Top Quotes: “How Will You Measure Your Life?” — Clayton Christensen
“Since everybody knows that numbers have to look good for management to green-light any project, you don’t go through the charade of implicitly encouraging teams to manipulate the numbers to look as strong as possible.
Instead, ask the project teams to compile a list of all the assumptions that have been made in those initial projections. Then ask them: “Which of these assumptions need to prove true in order for us to realistically expect that these numbers will materialize?” The assumptions on this list should be rank-ordered by importance and uncertainty. At the top of the list should be the assumptions that are most important and least certain, while the bottom of the list should be those that are least important and most certain.”

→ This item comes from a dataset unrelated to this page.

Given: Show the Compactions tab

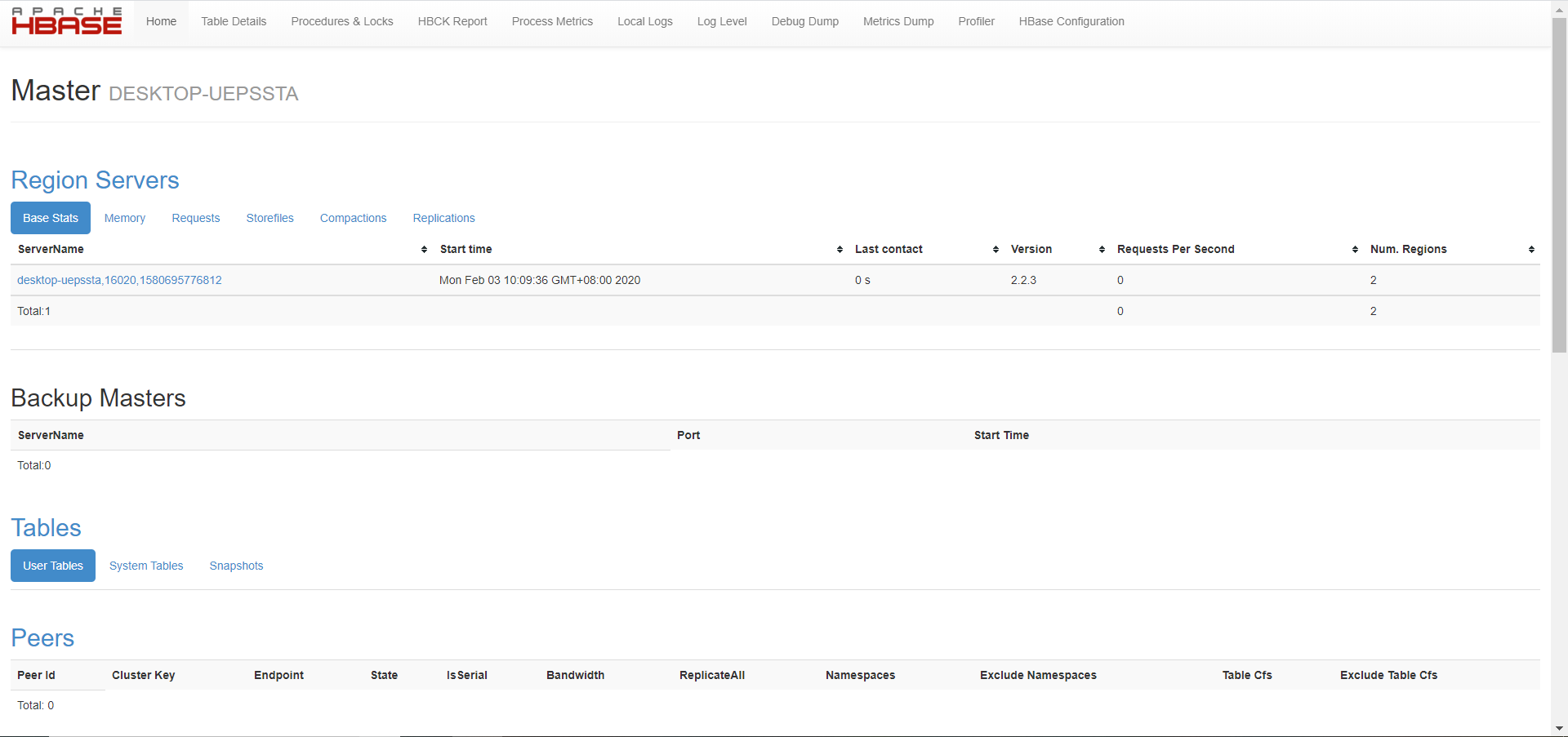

“When parents engaged in face-to-face conversation with the child — speaking in fully adult, sophisticated language as if the child could be part of a chatty, grown-up conversation — the impact on cognitive development was enormous. These richer interactions they called “language dancing.” Language dancing is being chatty, thinking aloud, and commenting on what the child is doing and what the parent is doing or planning to do. “Do you want to wear the blue shirt or the red shirt today?” “Do you think it will rain today?” “Do you remember the time I put your bottle in the oven by mistake?” and so on. Language dancing involves talking to the child about “what if,” and “do you remember,” and “wouldn’t it be nice if” — questions that invite the child to think deeply about what is happening around him. And it has a profound effect long before a parent might actually expect a child to understand what is being asked.
In short, when a parent engages in extra talk, many, many more of the synaptic pathways in the child’s brain are exercised and refined. Synapses are the junctions in the brain where a signal is transmitted from one nerve cell to another. In simple terms, the more pathways that are created between synapses in the brain, the more efficiently connections are formed. This makes the subsequent patterns of thought easier and faster.
This matters. A child who has heard 48 million words in the first three years won’t just have 3.7 times as many well-lubricated connections in its brain as a child who has heard only 13 million words. The effect on brain cells is exponential. Each brain cell can be connected to hundreds of other cells by as many as ten thousand synapses. That means children who have been exposed to extra talk have an almost incalculable cognitive advantage.
What’s more, Risley and Hart’s research suggests that “language dancing” is the key to this cognitive advantage — not income, ethnicity, or parents’ education.”